→ Work required
Can you format the entries below, from the line containing "coordinates (496, 417)." through the line containing "Reviews is located at coordinates (476, 26).", as a two-column CSV with the headers request and answer? Give one row per entry, quote each field, and replace line breaks with spaces.

→ Data shown
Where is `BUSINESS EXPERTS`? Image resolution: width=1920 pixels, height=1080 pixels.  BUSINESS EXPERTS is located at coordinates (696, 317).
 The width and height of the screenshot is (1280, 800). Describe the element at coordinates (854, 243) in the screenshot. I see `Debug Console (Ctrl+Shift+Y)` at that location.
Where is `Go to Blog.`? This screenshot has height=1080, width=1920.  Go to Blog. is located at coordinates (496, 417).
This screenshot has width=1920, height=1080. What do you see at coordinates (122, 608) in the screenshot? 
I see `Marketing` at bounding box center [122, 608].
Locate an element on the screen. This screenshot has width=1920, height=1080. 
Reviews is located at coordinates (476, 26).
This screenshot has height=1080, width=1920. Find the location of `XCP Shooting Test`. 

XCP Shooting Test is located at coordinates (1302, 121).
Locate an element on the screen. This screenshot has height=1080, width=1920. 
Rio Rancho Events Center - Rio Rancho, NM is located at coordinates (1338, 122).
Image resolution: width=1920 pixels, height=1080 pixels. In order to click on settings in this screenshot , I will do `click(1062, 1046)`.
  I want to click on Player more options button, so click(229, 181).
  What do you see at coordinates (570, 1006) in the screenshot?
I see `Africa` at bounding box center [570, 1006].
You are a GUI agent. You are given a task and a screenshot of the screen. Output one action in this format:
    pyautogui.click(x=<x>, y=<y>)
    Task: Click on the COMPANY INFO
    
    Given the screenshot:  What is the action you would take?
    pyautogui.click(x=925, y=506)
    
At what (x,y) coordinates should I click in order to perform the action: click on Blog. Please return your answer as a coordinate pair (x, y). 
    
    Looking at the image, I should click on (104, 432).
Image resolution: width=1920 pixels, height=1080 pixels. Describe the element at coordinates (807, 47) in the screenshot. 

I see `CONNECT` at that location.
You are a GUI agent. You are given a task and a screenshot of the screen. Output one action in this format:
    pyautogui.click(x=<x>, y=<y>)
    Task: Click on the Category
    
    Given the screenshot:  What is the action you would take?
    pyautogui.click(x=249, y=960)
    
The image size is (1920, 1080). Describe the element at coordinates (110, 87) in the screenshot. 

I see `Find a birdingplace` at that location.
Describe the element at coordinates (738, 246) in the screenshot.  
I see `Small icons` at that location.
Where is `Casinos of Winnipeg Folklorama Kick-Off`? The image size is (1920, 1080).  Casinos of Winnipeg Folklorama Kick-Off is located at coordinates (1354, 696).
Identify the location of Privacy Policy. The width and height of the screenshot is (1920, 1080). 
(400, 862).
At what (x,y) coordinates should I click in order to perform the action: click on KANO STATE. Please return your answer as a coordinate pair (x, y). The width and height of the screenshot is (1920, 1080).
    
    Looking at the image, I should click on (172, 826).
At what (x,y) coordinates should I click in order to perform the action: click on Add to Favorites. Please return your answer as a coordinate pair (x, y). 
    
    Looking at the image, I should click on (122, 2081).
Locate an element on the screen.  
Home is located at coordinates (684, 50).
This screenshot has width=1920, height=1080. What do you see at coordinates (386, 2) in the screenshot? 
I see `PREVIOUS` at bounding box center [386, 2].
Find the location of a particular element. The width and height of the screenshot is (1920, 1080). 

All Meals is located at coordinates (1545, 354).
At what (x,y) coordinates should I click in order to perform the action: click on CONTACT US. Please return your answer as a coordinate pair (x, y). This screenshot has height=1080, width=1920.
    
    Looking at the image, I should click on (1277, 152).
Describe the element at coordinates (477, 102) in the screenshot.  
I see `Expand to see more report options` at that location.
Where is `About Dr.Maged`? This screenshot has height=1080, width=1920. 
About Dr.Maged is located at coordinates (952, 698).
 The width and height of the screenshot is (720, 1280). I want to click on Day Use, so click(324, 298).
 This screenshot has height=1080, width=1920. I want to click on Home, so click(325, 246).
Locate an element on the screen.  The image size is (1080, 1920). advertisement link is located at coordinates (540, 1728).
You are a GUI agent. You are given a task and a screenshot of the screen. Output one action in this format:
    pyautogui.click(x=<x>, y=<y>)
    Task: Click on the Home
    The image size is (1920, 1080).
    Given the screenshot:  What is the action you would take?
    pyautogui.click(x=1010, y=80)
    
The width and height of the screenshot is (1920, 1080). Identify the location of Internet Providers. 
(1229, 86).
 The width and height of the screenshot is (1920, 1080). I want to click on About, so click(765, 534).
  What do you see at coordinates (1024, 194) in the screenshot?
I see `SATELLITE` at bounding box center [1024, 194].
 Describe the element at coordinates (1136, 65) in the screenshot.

→ Solution for this problem
request,answer
"Where is `Go to Blog.`? This screenshot has height=1080, width=1920.","Go to Blog. is located at coordinates (496, 417)."
"This screenshot has width=1920, height=1080. What do you see at coordinates (122, 608) in the screenshot?","I see `Marketing` at bounding box center [122, 608]."
"Locate an element on the screen. This screenshot has width=1920, height=1080.","Reviews is located at coordinates (476, 26)."